Apple tried Stage Manager on non-M1 iPads, it just wasn’t the right experience

It has been a week since Apple’s WWDC event and while the dust is slowly settling, we are still getting some interesting nuggets of information about the event. In a new interview, Apple’s senior vice president of Software Engineering Craig Federighi explains how they tried Stage Manager on non-M1 iPads and why it won’t be coming to all iPads.

Apparently, during its initial testing, Apple tried Stage Manager on non-M1-powered iPads. Federighi was asked whether Apple tried to make it work, and he replied:

We began some of our prototyping involving those systems and it became apparent early on that we couldn’t deliver the experience that we were designing toward with them. Certainly, we would love to bring any new experience to every device we can, but we also don’t want to hold back the definition of a new experience and not create the best foundation for the future in that experience.
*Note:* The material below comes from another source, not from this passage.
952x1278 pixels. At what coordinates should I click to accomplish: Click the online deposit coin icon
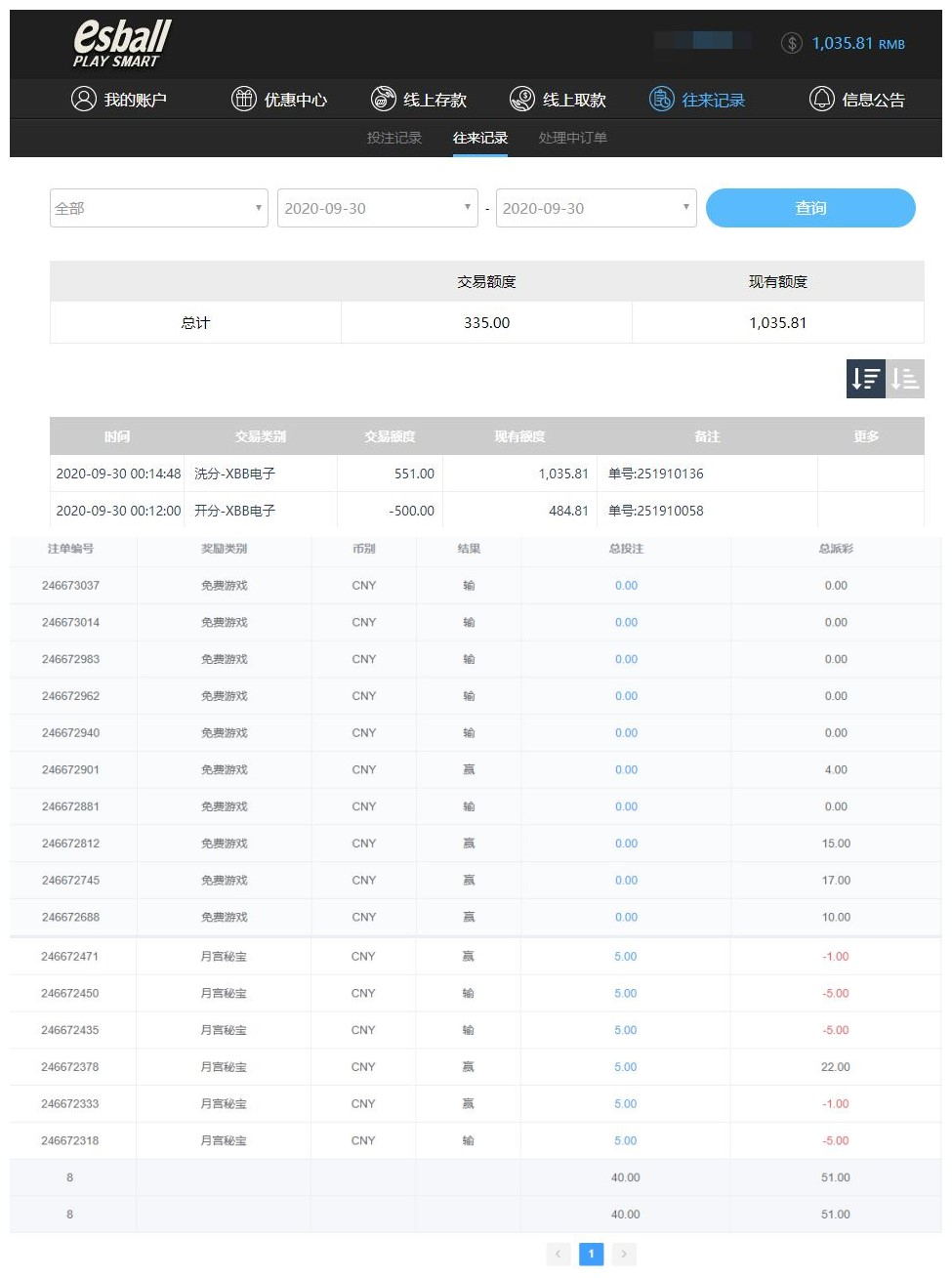click(383, 99)
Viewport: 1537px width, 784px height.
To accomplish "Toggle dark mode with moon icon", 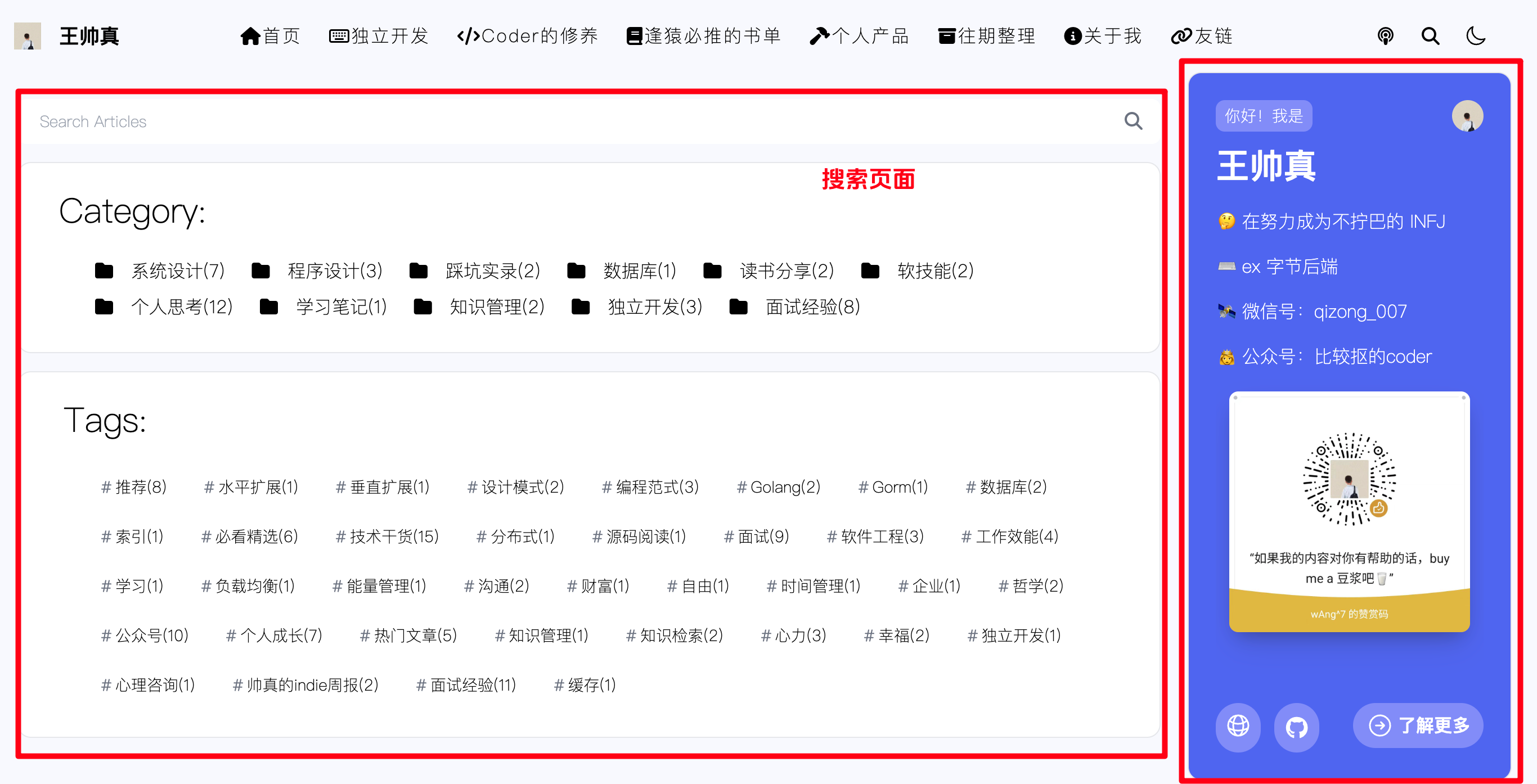I will 1475,37.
And we really could only do that by building on the M1.

Furthermore, Federighi goes into detail about the process of creating a seamless experience, which is critical when interacting with a device that uses touch. He explains that with Stage Manager, there is a need to have “fluidity and responsiveness”. Apple discovered a sweet spot that balanced features, functionality, and the user experience. Because of this, the team decided to limit the number of live apps in Stage Manager to just four.


Additionally, Federighi had a desire to keep things clean. By having a limitation of four windows, it would keep things simple, which made for the best experience. He explains that many have had the problem of having too many windows open at one time, and because of this, it was important to make sure that wasn’t possible on iPadOS 16.

Although iPadOS 16 can run on a number of iPad devices, as mentioned before, Stage Manager will only be arriving on a select few, like the iPad Pro (2021) and the iPad Air (2022). The OS update will arrive sometime later this year, but if curious, you can always install the developer preview or wait for the public beta release arriving next month.